INSTRUCTIONS TO FOLLOW:
Retype the listing below exactly, beginning at the line that contains "The height and width of the screenshot is (868, 1389)." and ending with its last line.

DATASET RECORDS Block Start

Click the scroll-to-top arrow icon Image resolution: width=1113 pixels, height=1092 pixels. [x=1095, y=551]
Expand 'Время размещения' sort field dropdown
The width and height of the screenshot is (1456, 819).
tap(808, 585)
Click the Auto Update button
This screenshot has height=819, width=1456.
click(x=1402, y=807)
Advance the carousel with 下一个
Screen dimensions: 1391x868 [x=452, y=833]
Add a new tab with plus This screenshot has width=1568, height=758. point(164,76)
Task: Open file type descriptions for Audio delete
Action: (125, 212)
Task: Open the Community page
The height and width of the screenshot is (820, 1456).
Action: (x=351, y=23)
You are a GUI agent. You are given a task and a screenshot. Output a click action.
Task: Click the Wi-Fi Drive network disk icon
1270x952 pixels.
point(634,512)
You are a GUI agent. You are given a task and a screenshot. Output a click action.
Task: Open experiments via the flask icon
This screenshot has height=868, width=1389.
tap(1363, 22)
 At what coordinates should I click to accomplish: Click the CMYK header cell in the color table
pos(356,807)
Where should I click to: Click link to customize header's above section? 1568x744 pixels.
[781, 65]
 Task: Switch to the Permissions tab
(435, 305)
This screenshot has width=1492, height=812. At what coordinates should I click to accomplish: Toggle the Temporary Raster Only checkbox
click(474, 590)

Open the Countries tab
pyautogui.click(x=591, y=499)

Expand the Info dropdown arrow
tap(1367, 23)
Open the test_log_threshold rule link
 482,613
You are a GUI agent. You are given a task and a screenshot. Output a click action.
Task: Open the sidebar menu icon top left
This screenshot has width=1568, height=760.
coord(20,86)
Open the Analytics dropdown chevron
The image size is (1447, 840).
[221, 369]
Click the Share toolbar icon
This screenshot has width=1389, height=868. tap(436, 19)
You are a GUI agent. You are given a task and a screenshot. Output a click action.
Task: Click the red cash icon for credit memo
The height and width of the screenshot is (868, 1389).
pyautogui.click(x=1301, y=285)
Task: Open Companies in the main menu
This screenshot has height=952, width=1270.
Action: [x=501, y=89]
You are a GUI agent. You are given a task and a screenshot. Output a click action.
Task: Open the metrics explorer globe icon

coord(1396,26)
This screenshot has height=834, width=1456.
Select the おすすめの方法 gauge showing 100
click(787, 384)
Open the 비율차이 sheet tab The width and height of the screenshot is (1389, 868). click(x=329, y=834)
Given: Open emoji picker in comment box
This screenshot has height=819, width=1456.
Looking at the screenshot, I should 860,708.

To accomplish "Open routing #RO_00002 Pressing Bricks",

DATASET RECORDS Block End

RESPONSE FOR THIS EXERCISE:
The height and width of the screenshot is (868, 1389).
pyautogui.click(x=1301, y=285)
Task: Open Companies in the main menu
This screenshot has height=952, width=1270.
Action: [x=501, y=89]
You are a GUI agent. You are given a task and a screenshot. Output a click action.
Task: Open the metrics explorer globe icon

coord(1396,26)
This screenshot has height=834, width=1456.
Select the おすすめの方法 gauge showing 100
click(787, 384)
Open the 비율차이 sheet tab The width and height of the screenshot is (1389, 868). click(x=329, y=834)
Given: Open emoji picker in comment box
This screenshot has height=819, width=1456.
Looking at the screenshot, I should 860,708.

To accomplish "Open routing #RO_00002 Pressing Bricks",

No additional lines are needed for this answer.